# Grainfather - water treatment.



## aamcle (6/9/17)

This may well have been asked but I cant find it, there seems no way to search within a long thread 

I'll follow Brewersfriend's calculator recommendations for the mash water treatment.

I'm planning a Ruby Mild this weekend, and I have a water treatment question, what treatment should be applied to the sparge water?


Many Thanks. aamcle


----------



## manticle (6/9/17)

Any info on what's in the water, mineral wise? pH?

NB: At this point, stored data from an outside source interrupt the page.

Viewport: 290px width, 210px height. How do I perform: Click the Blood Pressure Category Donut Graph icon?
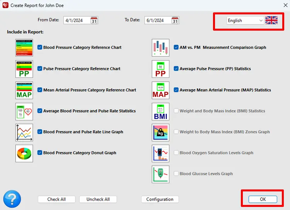tap(24, 153)
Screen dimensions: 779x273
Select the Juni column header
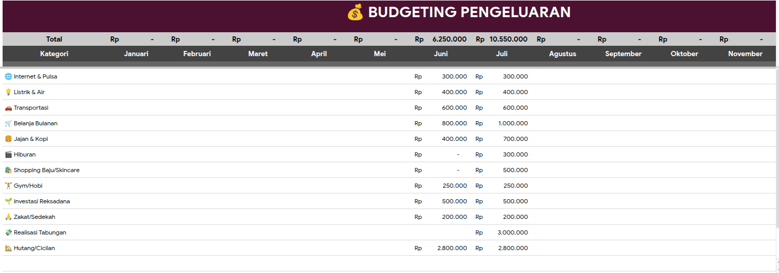441,54
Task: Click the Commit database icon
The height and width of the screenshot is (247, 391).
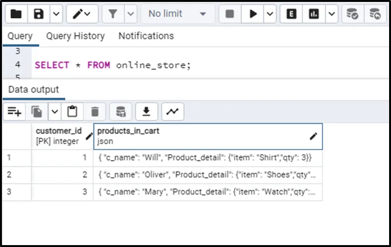Action: point(352,14)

pH of the mash is more important than pH of mash water but sparge water pH can have significance. I use salts in mash and boil, sometimes acid in mash and generally acid in sparge.


----------



## TwoCrows (6/9/17)

I use ezwater version 3.0 free download. It gives you mash, mash and sparge water calc.
Setting up your water profile is extremely easy. 
Brewers using Ezwater on YouTube will help you out.


----------



## rude (6/9/17)

Keep the sparge water under a ph of 6 & you should be right
How are you sparging from a urn just jugging it over the top ?


----------



## aamcle (7/9/17)

Jug, jug, jug and so on, I have a small burco I could use but then I'm a 3V brewer.

I usually use the calculator at Brewers Friend to determine the additions and as my water has to be chiseled out of the tap I buy in water for lagers.

Back to my sparge water, if I reduce the alkalinity to less than 50 and make sure the Cl/So4 ratio matches that generated by BF's calculator for the mash water I should be near enough then?


Thanks aamcle


----------



## fungrel (7/9/17)

If calculating with Brewersfriend and _*if*_ I am wanting to add minerals to sparge water, i just add them to the kettle.

I always adjust pH of sparge water but anything else added to sparge water is optional. I believe most brewers add minerals to mash water only.


----------